In [1]:
# %% [code]
# Basic setup
import os, re, html, json, random
from collections import Counter

import numpy as np
import pandas as pd

import torch
import torch.nn as nn
import torch.nn.functional as F
from torch.utils.data import Dataset, DataLoader
from torch.nn.utils.rnn import pad_sequence

# Set seed for reproducibility
SEED = 42
random.seed(SEED)
np.random.seed(SEED)
torch.manual_seed(SEED)
torch.cuda.manual_seed_all(SEED)
torch.backends.cudnn.deterministic = True
torch.backends.cudnn.benchmark = False

# Set device
device = torch.device("cuda" if torch.cuda.is_available() else "cpu")
print("Device:", device)

Device: cuda


In [3]:
# %% [code]
# Load IMDB Sentiment Dataset
imdb_path = "/kaggle/input/imdb-dataset-of-50k-movie-reviews/IMDB Dataset.csv"
df = pd.read_csv(imdb_path).sample(frac=1.0, random_state=SEED).reset_index(drop=True)
train_df, test_df = torch.utils.data.random_split(df, [40000, 10000])
print("IMDB Sentiment shape:", df.shape)

# Load Focused Reddit Sarcasm Dataset
reddit_path = "/kaggle/input/sarcasm/train-balanced-sarcasm.csv"
sarcasm_df = pd.read_csv(reddit_path)
sarcasm_df.rename(columns={"comment": "text", "label": "label"}, inplace=True)
sarcasm_df.dropna(subset=['text', 'label'], inplace=True)
sarcasm_df['text'] = sarcasm_df['text'].astype(str)
sarcasm_df['label'] = sarcasm_df['label'].astype(int)
sarcasm_df = sarcasm_df.sample(frac=1.0, random_state=SEED).reset_index(drop=True)

# Split the sarcasm data
from sklearn.model_selection import train_test_split
train_sarc, test_sarc = train_test_split(
    sarcasm_df, test_size=0.2, random_state=SEED, stratify=sarcasm_df["label"]
)
print("Focused Sarcasm shape:", sarcasm_df.shape)

IMDB Sentiment shape: (50000, 2)
Focused Sarcasm shape: (1010771, 10)


In [4]:
# %% [code]
def clean_text(t: str) -> str:
    t = html.unescape(str(t))
    t = re.sub(r"<[^>]+>", " ", t)                  # remove HTML
    t = re.sub(r"[^a-zA-Z\\s']", " ", t)             # keep letters & apostrophes
    return re.sub(r"\\s+", " ", t).strip().lower()

_tok_pat = re.compile(r"[a-z']{2,}")
def tokenize(text):
    return _tok_pat.findall(clean_text(text))
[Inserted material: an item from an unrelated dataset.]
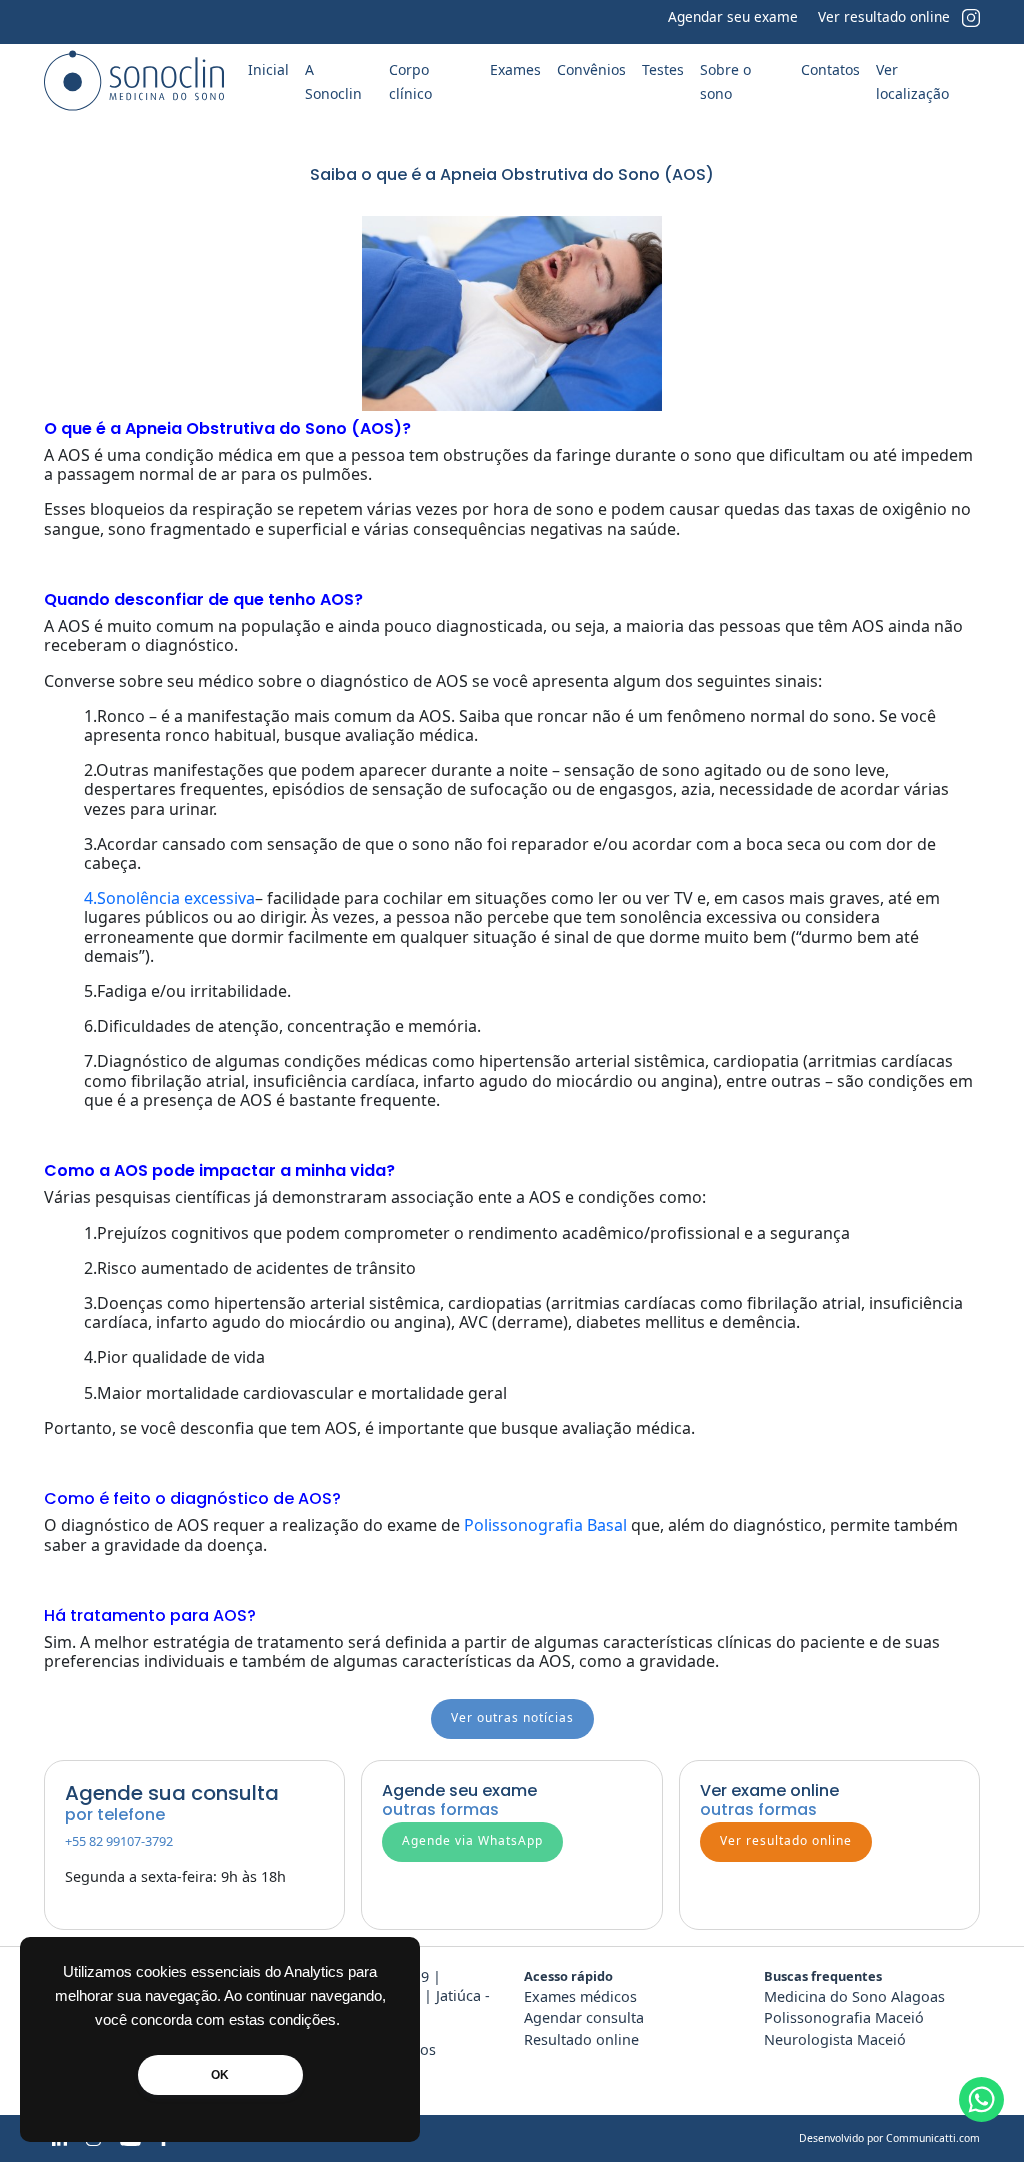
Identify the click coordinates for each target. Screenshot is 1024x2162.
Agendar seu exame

# IMDB tokens (1 = positive)
train_tokens = [tokenize(t) for t in train_df.dataset['review'].iloc[train_df.indices]]
test_tokens  = [tokenize(t) for t in test_df.dataset['review'].iloc[test_df.indices]]
train_labels = (train_df.dataset['sentiment'].iloc[train_df.indices].values == "positive").astype(np.float32)
test_labels  = (test_df.dataset['sentiment'].iloc[test_df.indices].values == "positive").astype(np.float32)
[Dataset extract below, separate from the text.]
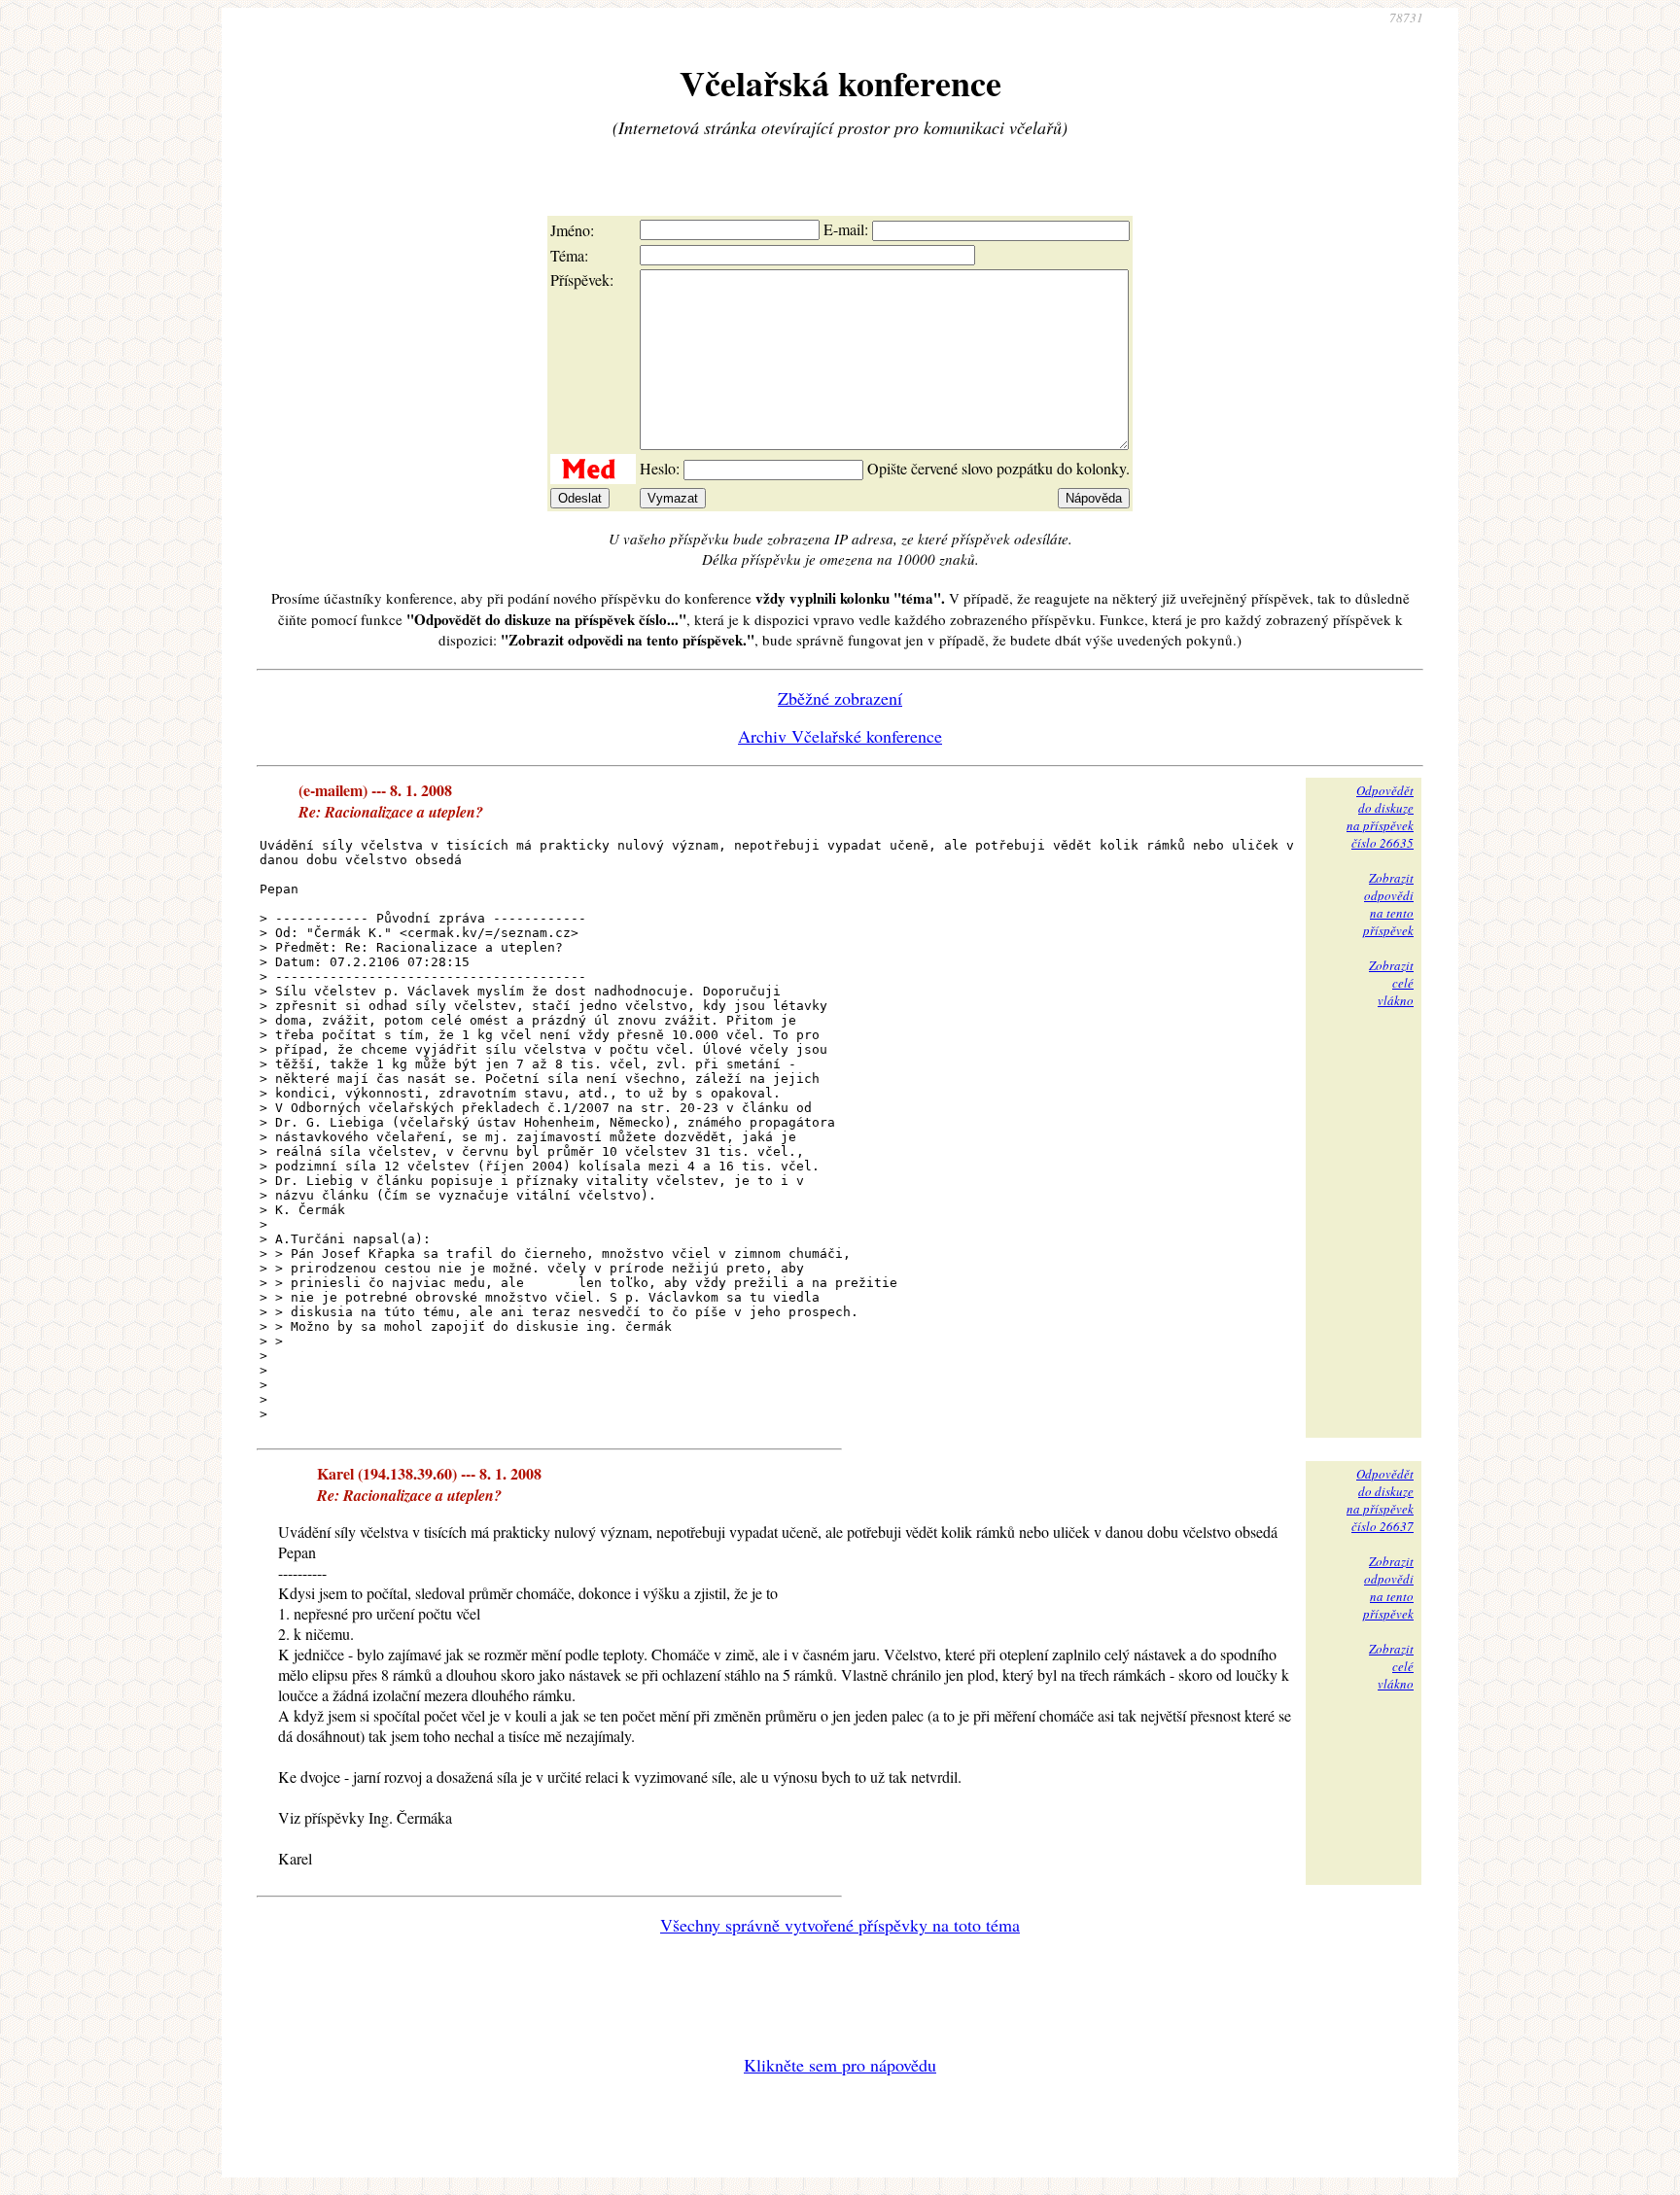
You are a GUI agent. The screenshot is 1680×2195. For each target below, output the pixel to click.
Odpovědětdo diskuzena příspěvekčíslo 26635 (1380, 817)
# Sarcasm tokens (1 = sarcastic)
train_sarc_tokens = [tokenize(t) for t in train_sarc["text"].tolist()]
test_sarc_tokens  = [tokenize(t) for t in test_sarc["text"].tolist()]
train_sarc_labels = train_sarc["label"].astype(np.float32).values
test_sarc_labels  = test_sarc["label"].astype(np.float32).values

In [5]:
# %% [code]
PAD, UNK = "<pad>", "<unk>"
min_freq = 5

# Build vocab from both training sets
all_tokens = train_tokens + train_sarc_tokens
ctr = Counter(w for toks in all_tokens for w in toks)
vocab_words = [w for w,c in ctr.items() if c >= min_freq]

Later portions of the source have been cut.